Most remarkable about what that young man said was his concern for the future of his children and his conviction that the future would be bleak if the situation in Egypt remained unchanged.

After all those incidents I found myself wondering whether we are living an authentic state of escalating political and social mobility, or I was simply experiencing a string of disconnected, individual incidents made to coincide only by chance. After contemplating the matter for a while I decided the first possibility was more likely the case, for two main reasons.

First: The youths I met and conversed with weren’t university students fantasizing about some revolutionary change, but rather belonged to an age bracket more inclined to leading a peaceful, quiet life.

Most of them were in their late twenties or thirties, already in charge of a household and had a job at some public or private organization. These youths are entirely different from the youth who formed various movements back in the 1970s or those who recently formed the 6 April Movement. 

Second: This age segment tends to worry about public concerns related to the future of the country as opposed to individual concerns pertaining to family and work. Most of them, in fact, already have a good job, but they still feel concerned about the policies of the regime and perceive them as threatening to their country’s future. 

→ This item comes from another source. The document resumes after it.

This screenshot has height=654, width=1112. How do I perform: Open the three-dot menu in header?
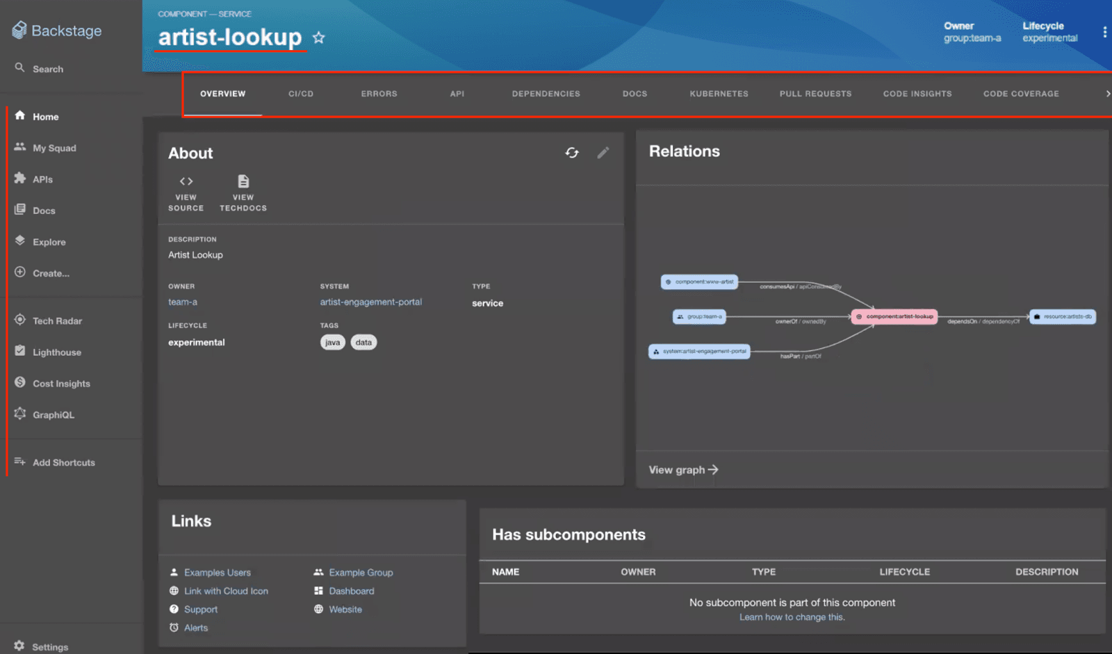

But why is that segment of youth, typically peaceful and keen to start a family and achieve personal ambitions on the individual and professional levels, suddenly interested in public affairs at such a timing? I believe this interest can be explained by the following reasons:

1-The increasing belief that the current policies of Egypt will propel the country into a disaster that will affect everyone and harm Egypt’s reputation regionally and internationally.

2- Egyptians have given up on the possibility that the regime could in and of itself introduce reform, especially after the so-called reform process led by Gamal Mubarak turned out to be a project to transfer power, violating the most basic ethical and constitutional rules.

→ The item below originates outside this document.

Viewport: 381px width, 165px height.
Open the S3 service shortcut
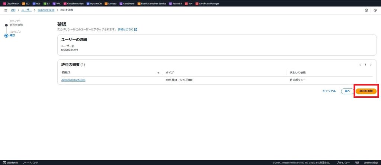tap(47, 3)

The recent statements by Gamal Mubarak, in which he rejected introducing constitutional amendments before the upcoming presidential election, have proven beyond a doubt that the project to transfer power is ongoing and won’t stop at any cost.

3-There’s a new state of political and social mobility in which powers from outside the traditional opposition forces are participating. Figures such as El Baradei and Amr Moussa have undoubtedly added to the value of the current state of mobility.

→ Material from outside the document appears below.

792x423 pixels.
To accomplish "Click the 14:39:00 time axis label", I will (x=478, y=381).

4-The emergence of a figure such as El Baradei, who seems capable of leading the current state of mobility. Egyptians seem more inclined to support El Baradei as the figure more likely to win the consensus of Egyptians and lead the upcoming transitional phase and establish a new political regime.

The recent procedures taken to gather proxies to amend the constitution or to organize a popular reception for El Baradei might appear to be excessively optimistic. Nevertheless, I’m convinced that they represent a strong form of pressure on the regime.

Therefore, the significance of such activities shouldn’t be underestimated. In fact, the involvement of such an age segment is a watershed in the current political process.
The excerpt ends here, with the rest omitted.